**PAGE EXTRACT**
========

FIG. 17 is a flow diagram that outlines another example of a method for automatically estimating device locations and orientations based on DOA data and TOA data.

FIG. 18A shows an example of an audio environment.

FIG. 18B shows an additional example of determining listener angular orientation data.

FIG. 18C shows an additional example of determining listener angular orientation data.

FIG. 18D shows one example of determine an appropriate rotation for the audio device coordinates in accordance with the method described with reference to FIG. 18C.

FIG. 19 shows an example of geometric relationships between three audio devices in an environment.

FIG. 20 shows another example of geometric relationships between three audio devices in the environment shown in FIG. 19.

FIG. 21A shows both of the triangles depicted in FIGS. 19 and 20, without the corresponding audio devices and the other features of the environment.

FIG. 21B shows an example of estimating the interior angles of a triangle formed by three audio devices.

FIG. 22 is a flow diagram that outlines one example of a method that may be performed by an apparatus such as that shown in FIG. 1.

FIG. 23 shows an example in which each audio device in an environment is a vertex of multiple triangles.

========

**YOUR OBJECTIVE**
Summarize the figure descriptions above in two sentences.

**LISTED RECORDS**

========

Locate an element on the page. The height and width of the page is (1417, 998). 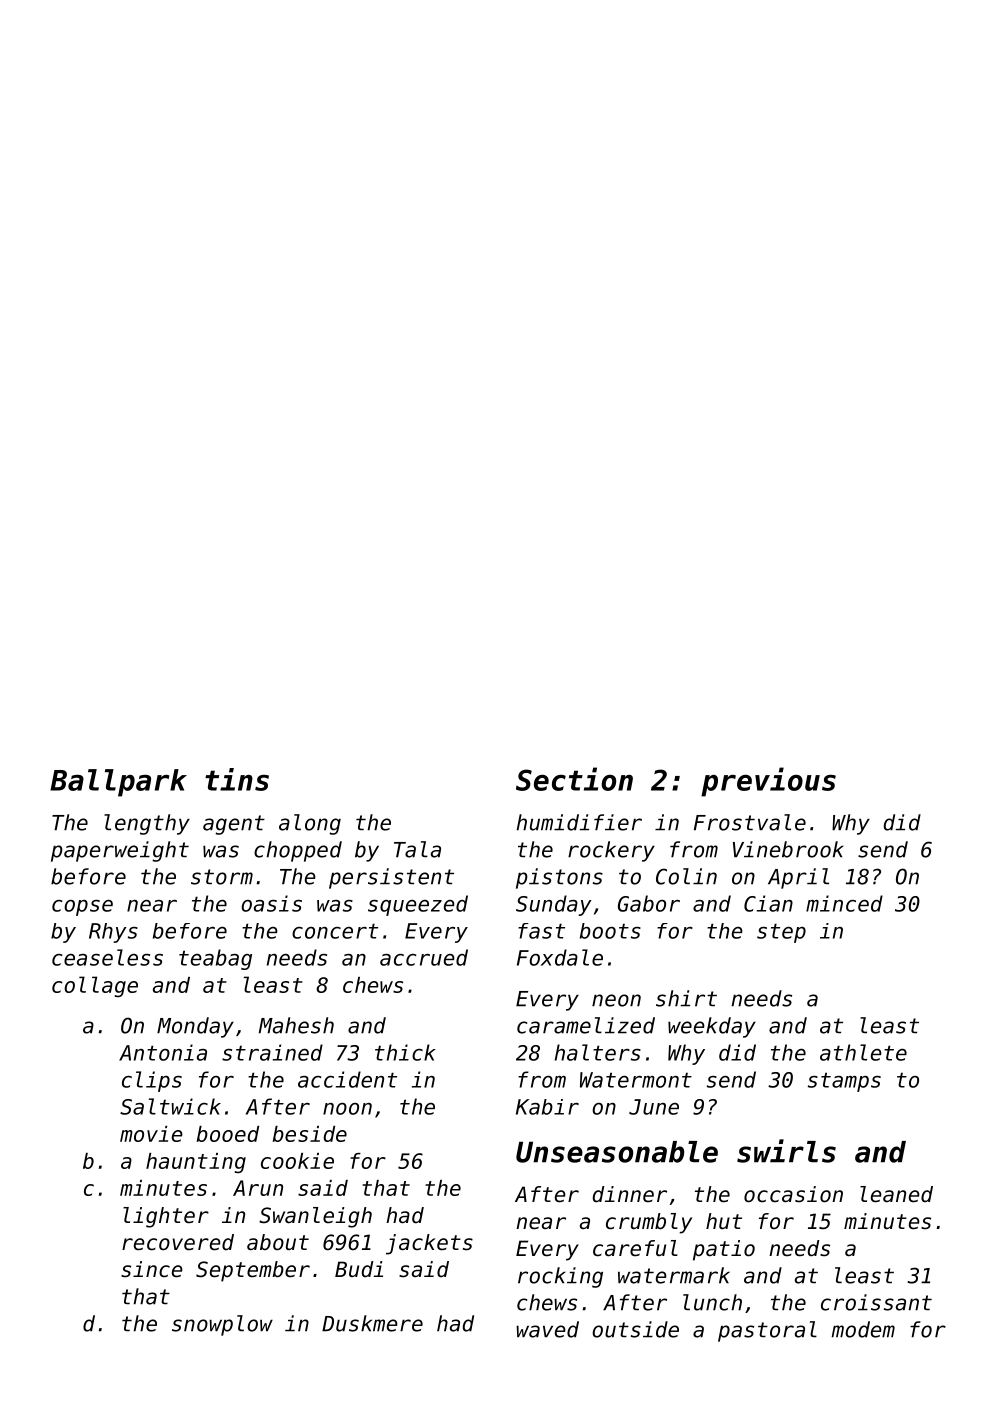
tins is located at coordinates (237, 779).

========

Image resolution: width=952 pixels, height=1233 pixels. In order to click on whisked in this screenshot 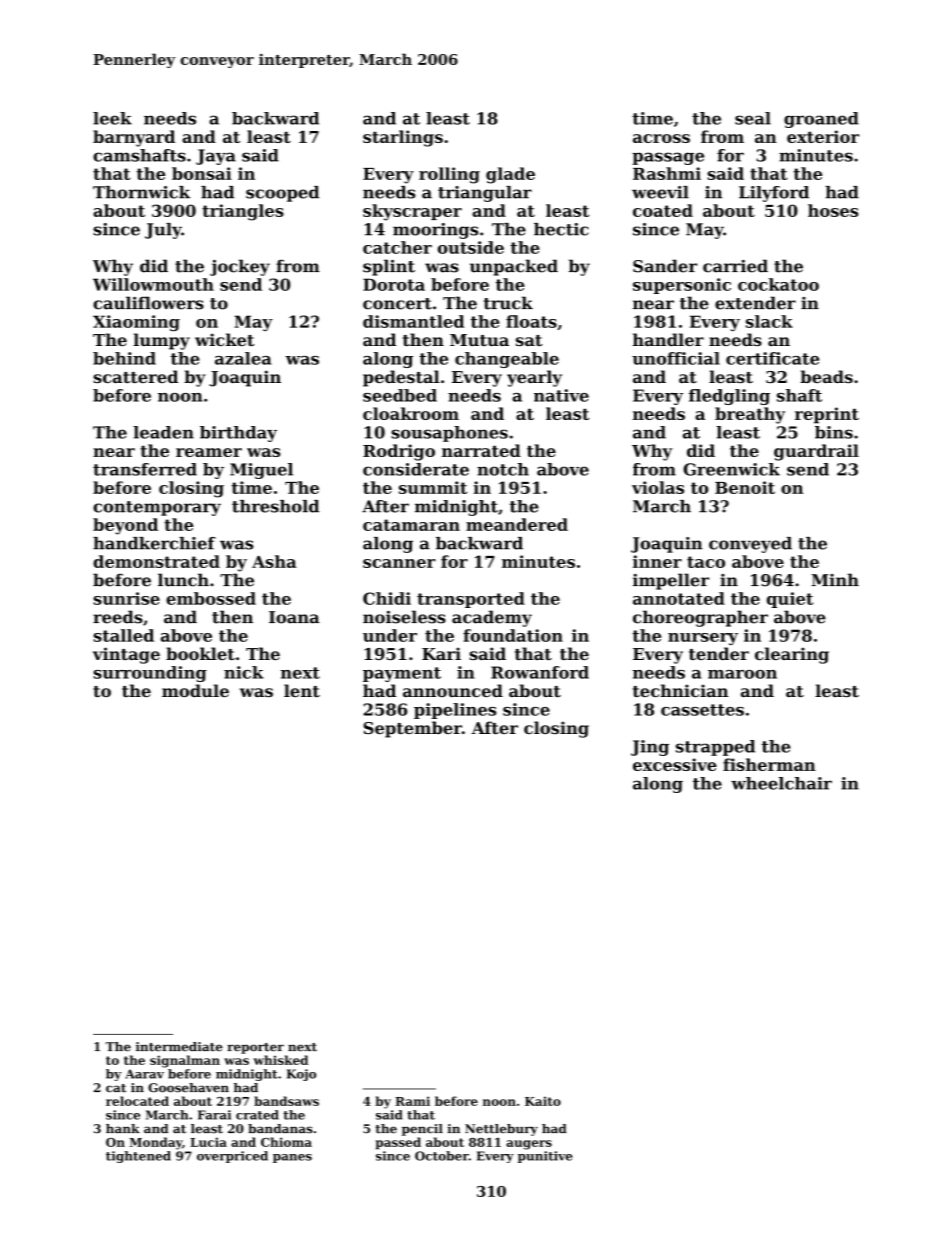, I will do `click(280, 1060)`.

========

**WRITTEN SOLUTION**
The figures include two flow diagrams: one outlines a method for automatically estimating device locations and orientations from DOA data and TOA data, and the other outlines a method that an apparatus such as that in FIG. 1 may perform. Other figures show an audio environment, determining listener angular orientation data, determining a rotation for audio device coordinates, and the geometric relationships and triangles formed by three audio devices, including estimating a triangle's interior angles and a case where each device is a vertex of multiple triangles.